Fontanelli apparently wrote only madrigals; neither sacred music nor specifically instrumental music has survived, even though he seems to have written some sacred music for the Oratorio dei Filippini at the Chiesa Nuova towards the end of his life. He published two books of madrigals, both for five voices: the first in Ferrara in 1595 printed by Vittorio Baldini, and the second in Venice in 1604 by Angelo Gardano. In addition, 16 other madrigals, some of which are of uncertain authorship, have been attributed to him.

Like Gesualdo and Luzzaschi, Fontanelli wrote madrigals which were intended to be appreciated by a small audience of connoisseurs, particularly the musica secreta of Alfonso II d'Este.

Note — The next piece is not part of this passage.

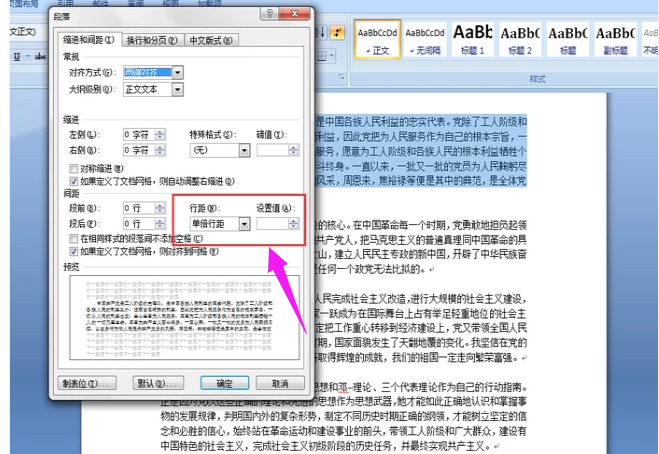Uncheck 如果定义了文档网格，则对齐到网格

click(72, 254)
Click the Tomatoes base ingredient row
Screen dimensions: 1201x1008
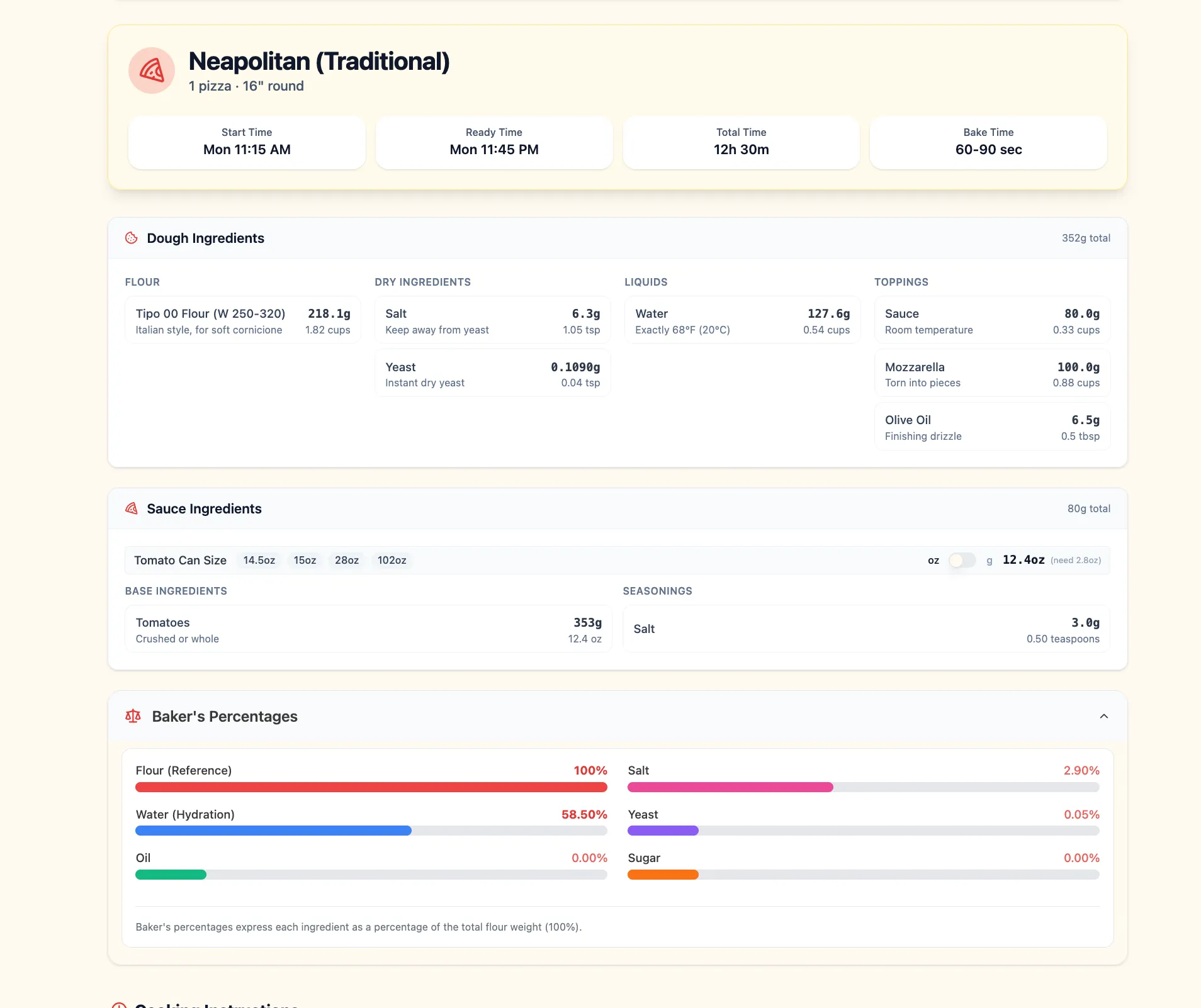pyautogui.click(x=368, y=629)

Stylistically his music uses the most progressive techniques of the time, including chromaticism and cross-relations; unlike Gesualdo, however, the chromaticism is not a defining feature of his music. Most of Fontanelli's pieces are short, requiring less than three minutes to perform. None are obviously intended for arrangement for solo voice and accompaniment by a plucked chordal instrument (as are many of Luzzaschi's madrigals), being contrapuntal and disjunct in texture, and avoiding a dominant soprano line. Many of his madrigals, particularly from his first book, are written for two or three soprano voices, suggesting that they were written for the concerto delle donne.

The second book of madrigals (1604), some of which must have been written in Rome (but were published in Venice), contains some pieces in a simpler polyphonic style, recalling the madrigalian style of decades before. This style was harmonious with the tastes of the Roman School composers, performers, and listeners, who were more conservative than the esoteric Ferrara school, and unaccustomed to its experimental music.